Python Forum
How to parse and group hierarchical list items from an unindented string in Python?
Thread Rating:
  • 0 Vote(s) - 0 Average
  • 1
  • 2
  • 3
  • 4
  • 5
How to parse and group hierarchical list items from an unindented string in Python?
#1
Problem Statement

  1. Given an unindented string as input, perform these steps:

    - Identify the list items at the highest level of the hierarchy within the string. These top-level items can be identified by the following criteria:

    - Numbering systems (e.g., 1., 2., 3.)
    - Lettering systems (e.g., A., B., C.)
    - Bullets (e.g., -, *, •)
    - Symbols (e.g., >, #, §)

    - For each top-level item identified in step 1:

    a. Group it with all subsequent lower-level items until the next top-level item is encountered. Lower-level items can be identified by the following criteria:

    - Prefixes (e.g., 1.1, 1.2, 1.3)
    - Bullets (e.g., -, *, •)
    - Alphanumeric sequences (e.g., a., b., c.)
    - Roman numerals (e.g., i., ii., iii.)

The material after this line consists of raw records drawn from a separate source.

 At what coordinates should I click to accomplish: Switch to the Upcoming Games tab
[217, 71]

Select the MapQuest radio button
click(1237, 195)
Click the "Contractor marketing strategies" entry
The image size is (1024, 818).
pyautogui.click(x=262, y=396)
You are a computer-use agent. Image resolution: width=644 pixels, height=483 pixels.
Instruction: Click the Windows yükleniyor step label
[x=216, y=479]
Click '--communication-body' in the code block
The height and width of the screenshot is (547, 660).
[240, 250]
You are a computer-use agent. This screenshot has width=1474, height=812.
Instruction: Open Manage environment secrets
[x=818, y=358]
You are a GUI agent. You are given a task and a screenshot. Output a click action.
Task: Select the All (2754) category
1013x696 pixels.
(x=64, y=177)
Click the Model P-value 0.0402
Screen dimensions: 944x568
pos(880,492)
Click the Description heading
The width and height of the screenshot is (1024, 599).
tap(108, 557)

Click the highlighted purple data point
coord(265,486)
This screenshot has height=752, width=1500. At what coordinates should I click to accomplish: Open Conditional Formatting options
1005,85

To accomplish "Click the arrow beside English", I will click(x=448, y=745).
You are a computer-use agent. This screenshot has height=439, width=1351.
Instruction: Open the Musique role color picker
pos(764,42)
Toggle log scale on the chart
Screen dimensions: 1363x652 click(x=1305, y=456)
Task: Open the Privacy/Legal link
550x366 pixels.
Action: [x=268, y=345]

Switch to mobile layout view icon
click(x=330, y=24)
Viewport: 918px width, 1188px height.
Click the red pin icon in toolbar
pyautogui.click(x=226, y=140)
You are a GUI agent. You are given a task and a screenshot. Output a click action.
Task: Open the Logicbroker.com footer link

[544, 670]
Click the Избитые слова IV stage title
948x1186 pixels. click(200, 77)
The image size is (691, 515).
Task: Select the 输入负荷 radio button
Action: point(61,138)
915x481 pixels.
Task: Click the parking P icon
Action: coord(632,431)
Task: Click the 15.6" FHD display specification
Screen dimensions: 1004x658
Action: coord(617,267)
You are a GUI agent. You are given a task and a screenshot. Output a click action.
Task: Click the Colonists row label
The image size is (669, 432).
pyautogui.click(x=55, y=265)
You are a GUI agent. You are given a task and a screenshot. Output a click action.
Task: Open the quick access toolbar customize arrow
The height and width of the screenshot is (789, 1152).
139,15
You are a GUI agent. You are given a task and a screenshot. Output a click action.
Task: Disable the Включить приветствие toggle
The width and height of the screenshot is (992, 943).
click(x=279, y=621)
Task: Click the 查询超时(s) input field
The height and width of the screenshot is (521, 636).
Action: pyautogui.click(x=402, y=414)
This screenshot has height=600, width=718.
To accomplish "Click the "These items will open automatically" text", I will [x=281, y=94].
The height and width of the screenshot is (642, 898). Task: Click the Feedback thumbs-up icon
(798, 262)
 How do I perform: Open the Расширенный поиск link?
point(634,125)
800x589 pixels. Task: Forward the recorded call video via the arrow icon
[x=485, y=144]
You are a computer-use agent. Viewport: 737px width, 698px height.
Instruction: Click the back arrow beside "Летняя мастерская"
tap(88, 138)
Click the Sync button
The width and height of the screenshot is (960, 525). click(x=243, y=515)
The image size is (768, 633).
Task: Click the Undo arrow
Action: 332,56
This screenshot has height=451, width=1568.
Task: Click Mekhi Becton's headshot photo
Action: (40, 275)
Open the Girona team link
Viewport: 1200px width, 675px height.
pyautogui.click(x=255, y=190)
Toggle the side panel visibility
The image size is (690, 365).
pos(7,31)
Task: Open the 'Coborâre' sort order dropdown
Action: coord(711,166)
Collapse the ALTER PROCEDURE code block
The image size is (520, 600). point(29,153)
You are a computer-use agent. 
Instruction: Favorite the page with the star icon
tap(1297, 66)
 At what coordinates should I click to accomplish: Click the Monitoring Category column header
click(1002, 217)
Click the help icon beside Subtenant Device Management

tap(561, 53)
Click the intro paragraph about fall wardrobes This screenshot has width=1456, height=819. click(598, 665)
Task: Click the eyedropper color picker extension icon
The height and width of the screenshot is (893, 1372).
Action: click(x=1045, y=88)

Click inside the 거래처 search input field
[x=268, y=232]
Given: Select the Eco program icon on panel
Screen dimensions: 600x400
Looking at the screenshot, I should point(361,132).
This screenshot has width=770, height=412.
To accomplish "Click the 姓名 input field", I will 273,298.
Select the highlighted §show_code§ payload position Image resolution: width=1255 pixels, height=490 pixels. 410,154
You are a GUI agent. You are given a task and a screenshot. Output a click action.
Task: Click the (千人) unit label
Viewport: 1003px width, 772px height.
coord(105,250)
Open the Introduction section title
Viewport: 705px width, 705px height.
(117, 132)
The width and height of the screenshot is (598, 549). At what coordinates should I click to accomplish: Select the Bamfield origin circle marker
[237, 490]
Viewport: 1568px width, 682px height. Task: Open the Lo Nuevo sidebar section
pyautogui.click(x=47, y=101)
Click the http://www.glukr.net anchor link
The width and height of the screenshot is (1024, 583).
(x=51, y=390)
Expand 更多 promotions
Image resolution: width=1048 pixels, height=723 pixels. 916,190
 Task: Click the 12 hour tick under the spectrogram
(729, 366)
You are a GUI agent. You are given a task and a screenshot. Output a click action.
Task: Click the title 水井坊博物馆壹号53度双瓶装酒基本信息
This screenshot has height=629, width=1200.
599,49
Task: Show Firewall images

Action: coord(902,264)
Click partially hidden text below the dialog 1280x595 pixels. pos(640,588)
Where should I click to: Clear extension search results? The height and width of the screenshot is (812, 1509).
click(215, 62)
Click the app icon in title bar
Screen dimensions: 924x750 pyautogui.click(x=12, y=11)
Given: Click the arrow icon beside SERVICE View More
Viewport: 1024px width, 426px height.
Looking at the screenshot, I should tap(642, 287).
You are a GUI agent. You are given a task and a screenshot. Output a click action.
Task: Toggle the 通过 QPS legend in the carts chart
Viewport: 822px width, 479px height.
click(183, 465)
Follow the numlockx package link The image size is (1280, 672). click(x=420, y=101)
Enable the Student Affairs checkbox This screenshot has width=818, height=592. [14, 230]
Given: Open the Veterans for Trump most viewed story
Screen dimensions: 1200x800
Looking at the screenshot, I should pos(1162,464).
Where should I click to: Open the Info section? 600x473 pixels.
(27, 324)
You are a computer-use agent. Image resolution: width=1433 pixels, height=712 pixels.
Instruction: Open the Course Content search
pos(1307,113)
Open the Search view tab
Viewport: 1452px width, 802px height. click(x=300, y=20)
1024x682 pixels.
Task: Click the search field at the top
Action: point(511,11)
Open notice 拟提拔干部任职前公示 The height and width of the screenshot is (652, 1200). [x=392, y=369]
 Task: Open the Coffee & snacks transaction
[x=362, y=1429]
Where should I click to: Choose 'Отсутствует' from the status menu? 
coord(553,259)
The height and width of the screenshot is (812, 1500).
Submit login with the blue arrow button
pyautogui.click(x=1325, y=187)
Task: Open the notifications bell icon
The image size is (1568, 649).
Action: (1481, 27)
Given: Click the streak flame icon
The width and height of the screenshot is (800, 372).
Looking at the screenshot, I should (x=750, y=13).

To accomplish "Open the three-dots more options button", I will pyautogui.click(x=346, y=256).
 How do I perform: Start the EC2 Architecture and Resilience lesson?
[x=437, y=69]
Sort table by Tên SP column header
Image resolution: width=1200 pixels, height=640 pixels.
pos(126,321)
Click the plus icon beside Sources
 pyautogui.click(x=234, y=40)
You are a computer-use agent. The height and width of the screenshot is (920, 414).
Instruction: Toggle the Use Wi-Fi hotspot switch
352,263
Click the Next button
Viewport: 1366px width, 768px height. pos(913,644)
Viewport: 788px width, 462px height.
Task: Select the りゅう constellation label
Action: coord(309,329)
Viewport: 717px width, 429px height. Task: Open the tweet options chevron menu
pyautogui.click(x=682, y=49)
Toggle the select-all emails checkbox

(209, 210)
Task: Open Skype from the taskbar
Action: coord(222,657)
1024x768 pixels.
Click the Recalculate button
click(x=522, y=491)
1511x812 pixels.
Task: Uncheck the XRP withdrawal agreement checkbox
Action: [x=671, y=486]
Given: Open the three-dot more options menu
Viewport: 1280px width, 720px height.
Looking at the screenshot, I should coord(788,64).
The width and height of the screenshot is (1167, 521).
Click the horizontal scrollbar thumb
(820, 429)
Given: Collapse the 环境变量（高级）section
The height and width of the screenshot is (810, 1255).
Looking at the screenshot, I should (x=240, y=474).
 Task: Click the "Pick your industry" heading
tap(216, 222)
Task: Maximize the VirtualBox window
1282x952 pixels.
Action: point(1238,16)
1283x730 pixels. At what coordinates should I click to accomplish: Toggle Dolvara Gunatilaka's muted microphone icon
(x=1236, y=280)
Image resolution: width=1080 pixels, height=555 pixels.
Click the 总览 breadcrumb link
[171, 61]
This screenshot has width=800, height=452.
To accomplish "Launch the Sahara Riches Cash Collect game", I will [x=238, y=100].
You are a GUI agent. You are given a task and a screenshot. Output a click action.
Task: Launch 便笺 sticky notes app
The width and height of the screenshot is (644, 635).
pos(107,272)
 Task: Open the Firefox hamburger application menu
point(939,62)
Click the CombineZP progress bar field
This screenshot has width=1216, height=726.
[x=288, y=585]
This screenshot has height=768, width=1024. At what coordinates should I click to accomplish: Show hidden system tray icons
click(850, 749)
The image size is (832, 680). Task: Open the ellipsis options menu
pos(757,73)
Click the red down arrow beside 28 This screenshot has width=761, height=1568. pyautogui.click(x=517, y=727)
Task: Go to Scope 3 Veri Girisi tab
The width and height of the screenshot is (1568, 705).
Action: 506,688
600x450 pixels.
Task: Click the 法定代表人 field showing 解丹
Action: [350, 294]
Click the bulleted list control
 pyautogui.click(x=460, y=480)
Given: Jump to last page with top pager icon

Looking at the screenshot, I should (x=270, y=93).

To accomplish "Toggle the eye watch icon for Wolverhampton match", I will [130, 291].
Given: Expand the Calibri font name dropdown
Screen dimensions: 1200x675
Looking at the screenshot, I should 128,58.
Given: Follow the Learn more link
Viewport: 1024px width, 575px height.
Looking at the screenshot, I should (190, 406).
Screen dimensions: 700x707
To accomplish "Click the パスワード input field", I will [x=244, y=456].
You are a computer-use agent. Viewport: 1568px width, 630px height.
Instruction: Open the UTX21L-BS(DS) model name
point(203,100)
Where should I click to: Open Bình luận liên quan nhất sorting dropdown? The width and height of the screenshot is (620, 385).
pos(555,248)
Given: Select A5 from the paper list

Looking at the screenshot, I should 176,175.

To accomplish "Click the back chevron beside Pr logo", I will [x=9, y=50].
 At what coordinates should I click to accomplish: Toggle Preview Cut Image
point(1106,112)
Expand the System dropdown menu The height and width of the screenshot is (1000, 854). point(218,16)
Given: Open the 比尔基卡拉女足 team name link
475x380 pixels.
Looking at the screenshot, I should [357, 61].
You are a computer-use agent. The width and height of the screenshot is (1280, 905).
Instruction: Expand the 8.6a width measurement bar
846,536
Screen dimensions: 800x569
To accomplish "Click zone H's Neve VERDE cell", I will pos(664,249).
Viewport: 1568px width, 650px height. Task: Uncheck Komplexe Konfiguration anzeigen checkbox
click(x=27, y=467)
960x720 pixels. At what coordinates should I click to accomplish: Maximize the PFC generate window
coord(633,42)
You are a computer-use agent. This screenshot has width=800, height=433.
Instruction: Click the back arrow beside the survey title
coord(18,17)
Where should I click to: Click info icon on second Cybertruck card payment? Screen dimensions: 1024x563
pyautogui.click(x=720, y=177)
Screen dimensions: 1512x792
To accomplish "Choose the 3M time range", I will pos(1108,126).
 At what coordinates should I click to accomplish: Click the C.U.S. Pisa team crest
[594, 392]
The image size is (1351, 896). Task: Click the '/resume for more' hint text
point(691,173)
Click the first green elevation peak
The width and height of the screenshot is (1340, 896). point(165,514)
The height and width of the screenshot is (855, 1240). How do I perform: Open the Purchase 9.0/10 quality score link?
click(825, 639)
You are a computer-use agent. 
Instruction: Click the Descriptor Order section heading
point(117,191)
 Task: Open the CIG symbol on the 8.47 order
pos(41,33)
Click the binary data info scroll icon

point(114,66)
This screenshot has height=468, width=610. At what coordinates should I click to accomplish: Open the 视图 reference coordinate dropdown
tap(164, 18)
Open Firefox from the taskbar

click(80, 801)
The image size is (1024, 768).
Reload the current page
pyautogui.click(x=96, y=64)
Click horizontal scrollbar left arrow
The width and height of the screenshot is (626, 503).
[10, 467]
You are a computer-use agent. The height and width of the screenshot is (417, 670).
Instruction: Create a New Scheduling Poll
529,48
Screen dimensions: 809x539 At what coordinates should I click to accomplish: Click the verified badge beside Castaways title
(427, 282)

    b. Concatenate the top-level item with its associated lower-level items into a single string, maintaining the original formatting and delimiters. The formatting and delimiters should be preserved as they appear in the input string.

    - Return the resulting grouped list items as a Python list where each element represents a top-level item and its associated lower-level items. Each element in the list should be a string containing the concatenated top-level item and its lower-level items.

    - Exclude any text that appears before the first top-level item and after the last top-level item from the output. Only the content between the first and last top-level items should be included in the output list.

Goal
The goal is to create a Python method that takes an unindented string as input, identifies the top-level items and their associated lower-level items based on the specified criteria, concatenates them into a single string for each top-level item while maintaining the original formatting and delimiters, and returns the resulting grouped list items as a Python list. The output list should match the desired format, with each element representing a top-level item and its associated lower-level items.

Request
Please provide an explanation and guidance on how to create a Python method that can successfully achieve the goal outlined above. The explanation should include the steps involved, any necessary data structures or algorithms, and considerations for handling different scenarios and edge cases.

Additional Details
  1. - I have attempted to create a Python method to achieve the tasks outlined above, but my attempts have been unsuccessful. The methods I have tried do not produce the expected outputs for the given inputs.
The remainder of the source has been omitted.